Screenshot and document pointing data:
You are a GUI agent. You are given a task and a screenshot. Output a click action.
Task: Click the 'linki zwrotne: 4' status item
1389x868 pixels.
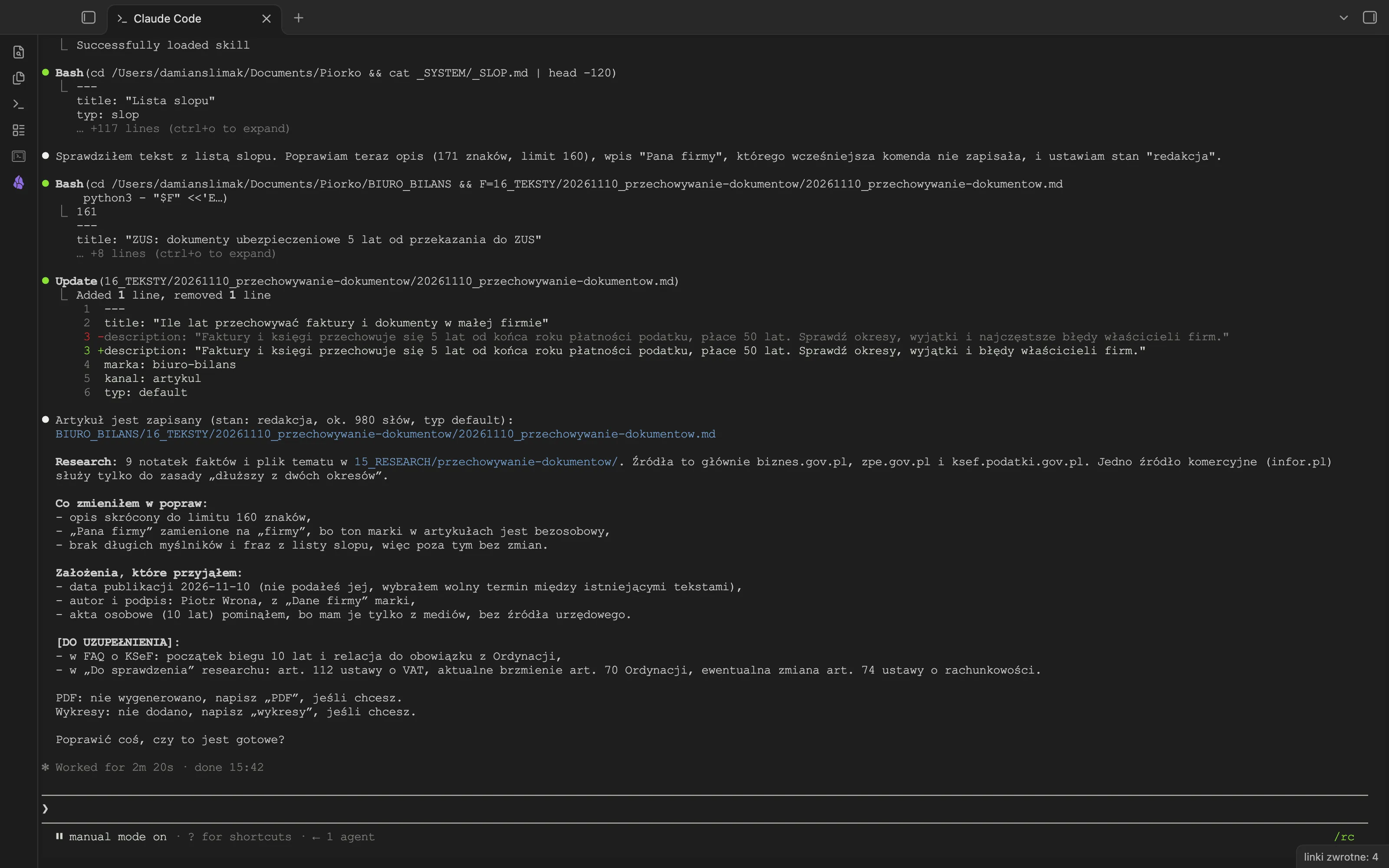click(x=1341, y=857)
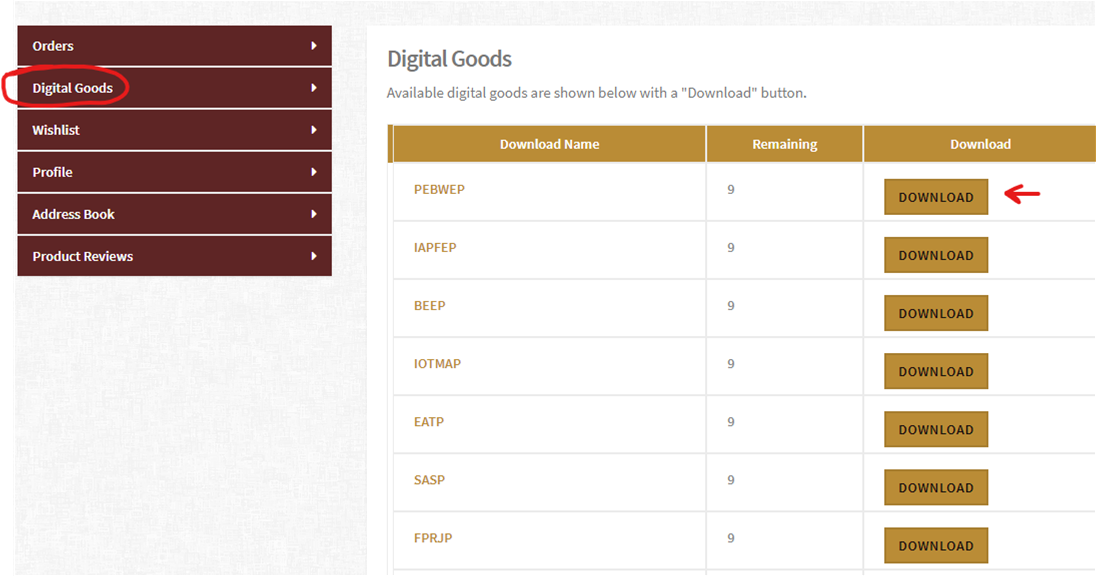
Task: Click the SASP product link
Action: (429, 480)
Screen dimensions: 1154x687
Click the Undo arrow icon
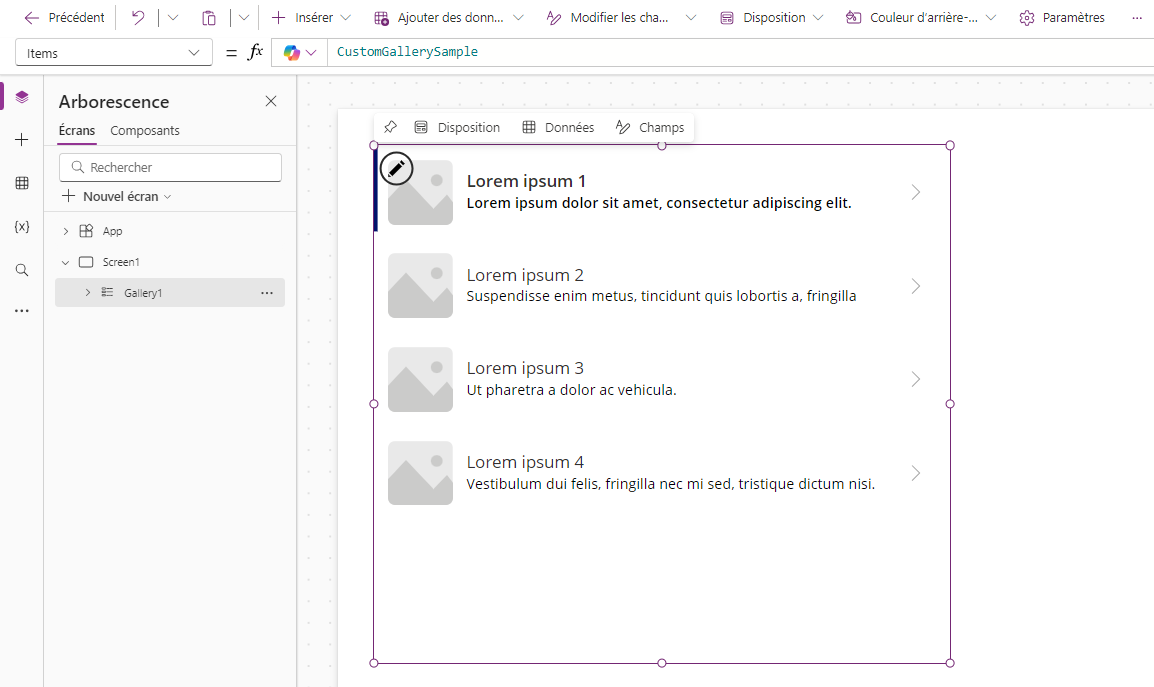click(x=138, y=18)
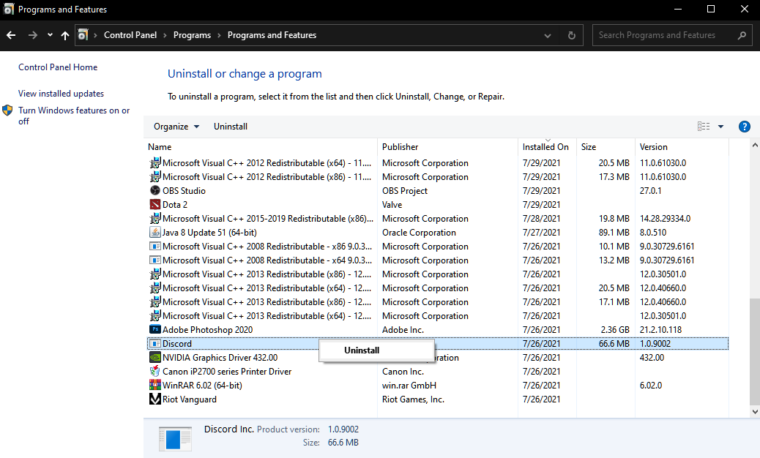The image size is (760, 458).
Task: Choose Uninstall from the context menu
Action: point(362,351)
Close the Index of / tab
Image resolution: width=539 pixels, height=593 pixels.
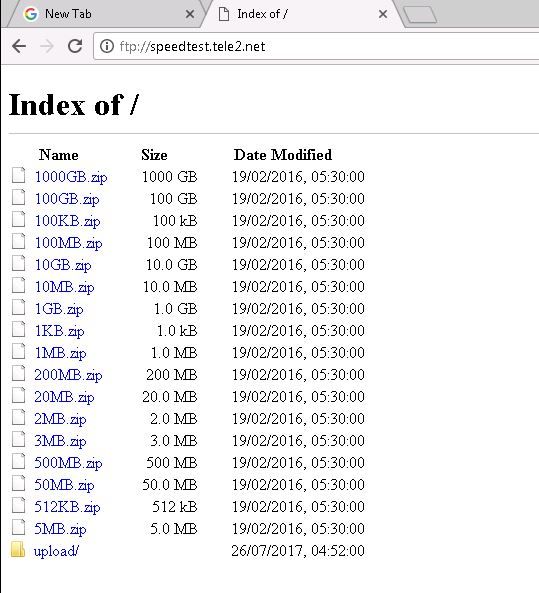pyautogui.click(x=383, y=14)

TASK DIRECTIONS: Reproduce the material above word for word, omitting the pictures.

TASK RESULT:
You are a GUI agent. You are given a task and a screenshot. Output a click action.
Task: Click the 'linki zwrotne: 4' status item
1389x868 pixels.
click(x=1341, y=857)
Task: Click the SASP product link
Action: (429, 480)
Screen dimensions: 1154x687
Click the Undo arrow icon
click(x=138, y=18)
The image size is (760, 458).
Task: Choose Uninstall from the context menu
Action: point(362,351)
Close the Index of / tab
Image resolution: width=539 pixels, height=593 pixels.
pyautogui.click(x=383, y=14)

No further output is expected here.